What Eddie said

Posted in Uncategorized by Sean Holton on September 12, 2009

DADLTGLAMOURMany readers said they appreciated my post about my Mom several days back (“The Septembers of Lucille”). It featured excerpts of three letters she had written to my Dad in September of 1944 when he was in Europe during World War II. To recap a bit, they barely knew one another before he left for the service in 1941, but they fell in love through the hundreds of letters they wrote back and forth while they were apart. By the time he returned after the war they had decided to be married as soon as possible. His pet name for her in these letters was “Smiley.” The letters in the Fall of 1944 had to do with a grave illness (tumor) that my grandmother was going through and how my Mom (an only child) was having to manage the family household as well as the medical crisis and her own duties at both work and school.

Anyway, I thought it would be nice to share one of my Dad’s letters in response. The content of the letter and the timing of it more than a month after hers were written illustrate how difficult even the most intimate and urgent communications were between loved ones during those times. It sometimes took weeks and weeks for my Mom’s letters from Independence, Mo., to reach her “Eddie”, and similar periods for her to receive his responses. She did not even receive the letter below until mid-November. Because of logistics, letters often arrived out of order and crossed in the mail — or were simply delayed sometimes for months, stuck on airplanes, in railroad cars, or in the holds of ships. The correspondents had to write any given letter in full awareness that the previous five letters they might have written had not yet been received, and that they themselves had yet to receive several letters that were on the way to them. This really got complicated with a large volume of correspondence. Over the five years they were apart, my Mom wrote as often as three times a week to my Dad — and he’d typically write her a letter once a week.

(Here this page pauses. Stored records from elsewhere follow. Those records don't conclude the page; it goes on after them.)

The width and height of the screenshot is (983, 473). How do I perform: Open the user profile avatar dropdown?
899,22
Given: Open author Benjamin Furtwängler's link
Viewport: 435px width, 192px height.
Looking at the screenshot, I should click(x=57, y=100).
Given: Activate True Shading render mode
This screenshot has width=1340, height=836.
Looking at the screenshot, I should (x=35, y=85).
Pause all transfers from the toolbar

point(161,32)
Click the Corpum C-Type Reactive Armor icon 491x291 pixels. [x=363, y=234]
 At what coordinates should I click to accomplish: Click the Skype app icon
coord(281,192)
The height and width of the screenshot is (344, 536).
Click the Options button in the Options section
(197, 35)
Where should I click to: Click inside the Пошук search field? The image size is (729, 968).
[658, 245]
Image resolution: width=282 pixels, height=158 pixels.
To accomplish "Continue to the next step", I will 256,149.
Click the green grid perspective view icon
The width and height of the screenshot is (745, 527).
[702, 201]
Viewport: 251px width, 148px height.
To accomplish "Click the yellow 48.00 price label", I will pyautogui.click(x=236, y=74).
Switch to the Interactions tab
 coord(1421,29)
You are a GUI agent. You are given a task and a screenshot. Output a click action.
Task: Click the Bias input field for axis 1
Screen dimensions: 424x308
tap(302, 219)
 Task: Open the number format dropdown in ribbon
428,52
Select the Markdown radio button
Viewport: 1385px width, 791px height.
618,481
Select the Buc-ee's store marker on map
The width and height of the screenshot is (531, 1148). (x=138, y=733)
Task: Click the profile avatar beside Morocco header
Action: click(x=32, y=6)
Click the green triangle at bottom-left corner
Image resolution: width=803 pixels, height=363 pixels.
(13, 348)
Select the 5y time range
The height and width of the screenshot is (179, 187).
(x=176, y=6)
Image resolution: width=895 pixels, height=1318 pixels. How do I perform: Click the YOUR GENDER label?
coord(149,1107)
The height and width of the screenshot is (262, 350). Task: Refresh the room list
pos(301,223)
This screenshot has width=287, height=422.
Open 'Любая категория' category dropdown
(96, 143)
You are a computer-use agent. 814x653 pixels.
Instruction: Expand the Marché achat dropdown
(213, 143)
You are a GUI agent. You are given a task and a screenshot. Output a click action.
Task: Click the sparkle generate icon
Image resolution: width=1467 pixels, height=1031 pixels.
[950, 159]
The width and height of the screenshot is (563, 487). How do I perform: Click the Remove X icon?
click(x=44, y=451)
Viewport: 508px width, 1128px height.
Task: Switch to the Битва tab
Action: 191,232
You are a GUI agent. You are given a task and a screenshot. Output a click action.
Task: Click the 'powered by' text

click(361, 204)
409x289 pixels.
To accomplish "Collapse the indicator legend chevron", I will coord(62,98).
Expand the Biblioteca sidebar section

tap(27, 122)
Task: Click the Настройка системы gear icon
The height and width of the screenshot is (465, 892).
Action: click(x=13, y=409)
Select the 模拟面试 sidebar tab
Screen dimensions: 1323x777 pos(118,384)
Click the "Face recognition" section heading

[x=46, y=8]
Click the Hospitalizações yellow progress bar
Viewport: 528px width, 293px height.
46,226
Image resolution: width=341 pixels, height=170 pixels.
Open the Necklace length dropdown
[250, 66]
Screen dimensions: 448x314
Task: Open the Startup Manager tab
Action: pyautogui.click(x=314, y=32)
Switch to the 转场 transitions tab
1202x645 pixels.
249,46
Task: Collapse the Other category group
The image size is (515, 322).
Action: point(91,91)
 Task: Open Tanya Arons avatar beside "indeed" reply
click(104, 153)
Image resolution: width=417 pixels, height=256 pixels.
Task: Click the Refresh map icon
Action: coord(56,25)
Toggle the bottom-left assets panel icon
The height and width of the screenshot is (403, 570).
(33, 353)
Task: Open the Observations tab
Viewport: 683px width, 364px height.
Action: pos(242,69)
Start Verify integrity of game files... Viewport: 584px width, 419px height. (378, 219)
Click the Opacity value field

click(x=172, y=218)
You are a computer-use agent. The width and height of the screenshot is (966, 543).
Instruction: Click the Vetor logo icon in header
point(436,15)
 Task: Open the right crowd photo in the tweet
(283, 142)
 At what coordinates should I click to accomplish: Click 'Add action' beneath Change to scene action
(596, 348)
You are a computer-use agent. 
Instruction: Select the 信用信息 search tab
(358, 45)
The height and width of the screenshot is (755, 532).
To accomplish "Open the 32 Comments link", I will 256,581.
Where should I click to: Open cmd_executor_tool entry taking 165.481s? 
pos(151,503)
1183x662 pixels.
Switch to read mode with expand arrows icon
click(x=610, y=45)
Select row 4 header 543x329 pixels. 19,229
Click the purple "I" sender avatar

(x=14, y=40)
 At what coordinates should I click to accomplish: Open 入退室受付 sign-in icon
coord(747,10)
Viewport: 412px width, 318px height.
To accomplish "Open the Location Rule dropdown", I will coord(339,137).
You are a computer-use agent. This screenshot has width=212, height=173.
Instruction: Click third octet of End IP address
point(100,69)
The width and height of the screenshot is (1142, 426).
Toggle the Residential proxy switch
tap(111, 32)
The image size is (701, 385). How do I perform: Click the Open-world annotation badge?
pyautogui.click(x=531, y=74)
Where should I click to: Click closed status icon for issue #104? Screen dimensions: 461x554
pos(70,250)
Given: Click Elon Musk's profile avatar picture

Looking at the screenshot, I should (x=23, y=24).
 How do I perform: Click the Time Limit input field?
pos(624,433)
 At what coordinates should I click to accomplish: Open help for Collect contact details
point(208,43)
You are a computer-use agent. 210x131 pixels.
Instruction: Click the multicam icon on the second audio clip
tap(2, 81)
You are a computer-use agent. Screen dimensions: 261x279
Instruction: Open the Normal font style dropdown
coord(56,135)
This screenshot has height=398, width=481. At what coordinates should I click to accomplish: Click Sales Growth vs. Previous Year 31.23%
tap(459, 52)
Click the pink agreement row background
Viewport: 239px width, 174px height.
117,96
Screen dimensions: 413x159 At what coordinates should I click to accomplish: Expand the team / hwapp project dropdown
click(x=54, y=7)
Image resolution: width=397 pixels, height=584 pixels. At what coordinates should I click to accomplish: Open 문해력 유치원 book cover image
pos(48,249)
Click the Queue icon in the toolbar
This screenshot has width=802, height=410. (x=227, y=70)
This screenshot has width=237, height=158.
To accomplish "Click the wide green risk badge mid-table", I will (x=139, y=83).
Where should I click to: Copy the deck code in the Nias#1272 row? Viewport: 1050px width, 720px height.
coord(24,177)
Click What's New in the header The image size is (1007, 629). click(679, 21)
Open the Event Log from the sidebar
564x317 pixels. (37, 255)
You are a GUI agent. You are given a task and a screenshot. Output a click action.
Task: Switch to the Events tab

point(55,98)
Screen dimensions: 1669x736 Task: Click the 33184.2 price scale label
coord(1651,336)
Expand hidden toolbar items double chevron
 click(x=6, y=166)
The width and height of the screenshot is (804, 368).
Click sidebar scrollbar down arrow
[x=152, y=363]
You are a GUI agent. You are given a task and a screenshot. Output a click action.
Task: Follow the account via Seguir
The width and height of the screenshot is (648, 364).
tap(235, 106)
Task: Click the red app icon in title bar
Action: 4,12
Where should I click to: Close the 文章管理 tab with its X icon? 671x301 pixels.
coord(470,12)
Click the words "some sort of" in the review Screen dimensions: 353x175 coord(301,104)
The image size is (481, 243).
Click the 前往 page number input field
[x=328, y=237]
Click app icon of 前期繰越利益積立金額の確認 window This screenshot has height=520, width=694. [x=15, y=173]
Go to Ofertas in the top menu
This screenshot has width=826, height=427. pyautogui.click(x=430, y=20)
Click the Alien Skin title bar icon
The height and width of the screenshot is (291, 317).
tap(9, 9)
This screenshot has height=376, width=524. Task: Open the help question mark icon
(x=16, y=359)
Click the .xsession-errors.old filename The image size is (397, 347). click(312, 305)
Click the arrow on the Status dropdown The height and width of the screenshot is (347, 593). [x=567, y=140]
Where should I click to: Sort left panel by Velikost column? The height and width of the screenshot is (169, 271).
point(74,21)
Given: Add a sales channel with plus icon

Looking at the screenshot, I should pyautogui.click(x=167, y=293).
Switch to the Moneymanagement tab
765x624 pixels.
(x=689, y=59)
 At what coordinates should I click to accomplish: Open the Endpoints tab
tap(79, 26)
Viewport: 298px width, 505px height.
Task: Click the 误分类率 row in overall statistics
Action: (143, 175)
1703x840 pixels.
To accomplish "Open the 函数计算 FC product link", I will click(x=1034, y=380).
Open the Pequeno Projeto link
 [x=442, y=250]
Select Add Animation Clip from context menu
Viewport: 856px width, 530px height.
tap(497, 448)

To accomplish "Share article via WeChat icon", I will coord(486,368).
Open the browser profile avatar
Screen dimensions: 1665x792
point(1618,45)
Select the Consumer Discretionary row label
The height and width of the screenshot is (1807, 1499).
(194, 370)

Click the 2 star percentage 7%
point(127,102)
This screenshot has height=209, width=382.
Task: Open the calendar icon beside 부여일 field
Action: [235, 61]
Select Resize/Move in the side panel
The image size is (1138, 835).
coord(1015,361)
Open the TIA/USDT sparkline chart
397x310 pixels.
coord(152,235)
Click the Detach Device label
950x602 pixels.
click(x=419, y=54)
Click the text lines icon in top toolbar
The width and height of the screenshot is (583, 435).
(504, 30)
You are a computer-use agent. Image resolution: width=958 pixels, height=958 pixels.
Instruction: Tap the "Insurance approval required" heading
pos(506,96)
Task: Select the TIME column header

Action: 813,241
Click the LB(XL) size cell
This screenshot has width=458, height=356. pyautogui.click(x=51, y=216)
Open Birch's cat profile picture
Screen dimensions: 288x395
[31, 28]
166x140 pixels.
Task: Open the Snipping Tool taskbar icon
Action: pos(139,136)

I was able to sort all the letters out and put them in the correct order as I went through the complete record of their correspondence more than 60 years later, but imagine how confusing it all must have been for them at the time.

In this age of instant, real-time communication and text-messaging in which we are able to share the most trivial moments of our days, that’s hard to grasp. Think about this letter the next time you get upset because someone you sent an e-mail to didn’t respond or post a “status update” in five minutes, or a day, or even a week. This is how those kind of snafus used to look, and how a 25-year-old man navigated the waters of long-distance romance with his 23-year-old sweetheart in those days:

France, October 17, 1944

Hello Darling:

Walking into the office in sort of a hopeless and dejected state I strolled up to my box and believe it or not I found that old familiar air mail envelope from Independence, Mo., staring me in the face. Believe it or not darling my morale certainly did take a sudden but most welcome turn for the better I sure was glad to get that letter. It has been the first I have received in a long, long time. Of course I know you have written and you mentioned two letters in the meantime which never reached me as yet due to the confusing mail situation and also my move from England to France. Then too I know you have been so busy with your mother being ill and all. It seems as though everything that possibly could has happened and as a result I haven’t heard from my baby in such a long time but I understand the situation perfectly and haven’t the slightest criticism to make because I know all of this has been unavoidable. Then too darling I know I have been pretty awful at writing you and at the same time I haven’t had much to offer as an excuse save sheer laziness and a low state of morale due to the fact that we were separated and nothing ever seemed to happen any differently from one day to the next. So I suppose I, above all people, should be the last to complain about not receiving any mail. I do get awful lonesome when I don’t hear from you darling and it makes me realize more than ever how much you are a part of me. If something should suddenly happen, God forbid, whereby we would be taken from each other I don’t know what I would do. This old world would cease to be alive and would be nothing more than a vast, empty void with nothing left for me at all. Reading all this over I find I have failed to mention which letter came to me today but it was yours of 28th September. Perhaps the mail will once again reach a normal state and will come in fairly regularly. At least I hope it does very quickly.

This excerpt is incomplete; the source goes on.